The application of these different senses of moonlight in their various poetic and artistically symbolic ways is key to gaining a deeper connection with the archetype of the moon symbol itself. Through these three examples, it is possible to see that the unconsciously attributed rays of moonlight stemming from what Berlioz called Beethoven's "lamentation notes" (Hatten 12) are only a single face to the larger whole of the moon's place in our human psyche. Debussy's obsession with defining the borders between primitivism and enlightenment through the use of moonlight as a mystical double entendre only deepens the subversive qualities of the moon's light as a symbol. Mancini, in turn, combines the two influences into a radio-friendly lovelorn travel song in the style of the Tin Pan Alley greats that came before him and builds yet an additional layer of meaning that the modern society's understanding of the symbolism of the moon must now assimilate.
Through these multitudes of layers and meanings, the average music listener is not given enough information to form the full picture of what the symbolism really means in a purely logical sense.

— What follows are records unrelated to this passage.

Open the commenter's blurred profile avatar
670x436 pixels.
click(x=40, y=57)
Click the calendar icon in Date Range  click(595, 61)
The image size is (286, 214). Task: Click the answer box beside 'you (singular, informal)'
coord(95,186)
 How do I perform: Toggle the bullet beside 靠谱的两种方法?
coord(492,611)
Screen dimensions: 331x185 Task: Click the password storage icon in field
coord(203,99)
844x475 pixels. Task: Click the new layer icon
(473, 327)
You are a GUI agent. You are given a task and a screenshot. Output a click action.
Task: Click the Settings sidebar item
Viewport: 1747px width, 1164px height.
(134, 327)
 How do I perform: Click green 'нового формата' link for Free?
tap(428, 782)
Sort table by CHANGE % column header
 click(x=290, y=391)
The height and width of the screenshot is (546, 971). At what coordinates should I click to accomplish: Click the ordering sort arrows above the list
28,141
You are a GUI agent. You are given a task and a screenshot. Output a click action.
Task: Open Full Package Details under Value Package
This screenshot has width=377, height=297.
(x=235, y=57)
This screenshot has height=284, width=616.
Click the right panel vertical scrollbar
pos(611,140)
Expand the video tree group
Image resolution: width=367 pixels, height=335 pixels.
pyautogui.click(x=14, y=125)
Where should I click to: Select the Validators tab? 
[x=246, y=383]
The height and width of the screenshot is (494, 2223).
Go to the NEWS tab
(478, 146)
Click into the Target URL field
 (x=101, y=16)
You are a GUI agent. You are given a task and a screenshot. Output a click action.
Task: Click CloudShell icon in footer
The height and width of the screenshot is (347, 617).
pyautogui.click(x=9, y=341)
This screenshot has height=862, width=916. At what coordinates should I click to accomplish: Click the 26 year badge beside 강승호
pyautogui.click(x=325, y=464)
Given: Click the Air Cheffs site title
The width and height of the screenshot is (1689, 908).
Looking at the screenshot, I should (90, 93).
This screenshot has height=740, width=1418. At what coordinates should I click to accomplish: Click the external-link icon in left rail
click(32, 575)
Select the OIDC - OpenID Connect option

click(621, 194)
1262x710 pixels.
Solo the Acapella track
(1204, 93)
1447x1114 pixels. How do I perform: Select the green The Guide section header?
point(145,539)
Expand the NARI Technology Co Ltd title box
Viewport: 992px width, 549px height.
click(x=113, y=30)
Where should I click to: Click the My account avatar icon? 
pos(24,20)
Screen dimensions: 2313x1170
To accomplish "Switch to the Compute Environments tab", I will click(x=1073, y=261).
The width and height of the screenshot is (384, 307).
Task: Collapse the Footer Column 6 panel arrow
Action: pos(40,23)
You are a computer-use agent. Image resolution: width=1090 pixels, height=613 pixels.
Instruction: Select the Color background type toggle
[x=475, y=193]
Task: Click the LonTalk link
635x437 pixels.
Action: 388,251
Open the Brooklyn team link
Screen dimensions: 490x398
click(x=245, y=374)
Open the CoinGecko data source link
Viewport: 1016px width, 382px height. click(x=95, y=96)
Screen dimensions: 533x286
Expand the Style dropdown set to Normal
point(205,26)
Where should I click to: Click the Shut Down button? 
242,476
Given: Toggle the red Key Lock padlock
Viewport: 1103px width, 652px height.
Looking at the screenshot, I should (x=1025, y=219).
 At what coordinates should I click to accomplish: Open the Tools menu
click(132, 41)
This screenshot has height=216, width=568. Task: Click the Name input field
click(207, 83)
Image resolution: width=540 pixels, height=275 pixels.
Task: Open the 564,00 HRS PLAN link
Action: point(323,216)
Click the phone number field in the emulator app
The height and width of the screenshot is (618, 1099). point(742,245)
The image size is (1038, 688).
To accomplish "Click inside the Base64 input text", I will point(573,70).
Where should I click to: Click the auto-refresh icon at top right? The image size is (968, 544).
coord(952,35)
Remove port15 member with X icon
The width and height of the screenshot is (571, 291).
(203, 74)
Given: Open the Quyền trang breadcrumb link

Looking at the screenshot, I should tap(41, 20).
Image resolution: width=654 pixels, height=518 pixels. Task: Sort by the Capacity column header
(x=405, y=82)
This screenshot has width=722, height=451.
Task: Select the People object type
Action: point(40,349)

Instead, having been surrounded by these and other symbolic representations of the power of moonlight, the listener is simply made to feel the great weight of their ancestor's symbolism growing through them and delivering emotive content that they might not otherwise ever get from anywhere else. The human mechanism for emotion, especially in relation to music, is one that derives greater significance and power from additional meaning, even from those meanings not implicitly understood by the individual in question. Since the listener need not understand the power of moonlight as a symbol, they are simply subjected to its force and left to bask in the heightened sublime that the music written of it inspires in them and in others.
Works cited
Bordwell, David, Janet Staiger, and Kristin Thompson. The Classical Hollywood Cinema: Film Style and Mode of Production to 1960. Routledge, 2003.
Hatten, Robert S. Musical Meaning in Beethoven: Markedness, Correlation and Interpretation. Indiana University Press, 2004.
Morrison, R. H. "Clair De Lune." Southerly 12.3 (1951): 148.
Strange, Michael. Clair De Lune. Putnams. 1921.
Tovey, Donald Francis, and A. Sir. A Companion to Beethoven's Pianoforte Sonatas: Complete Analyses. AMS Press, 1976.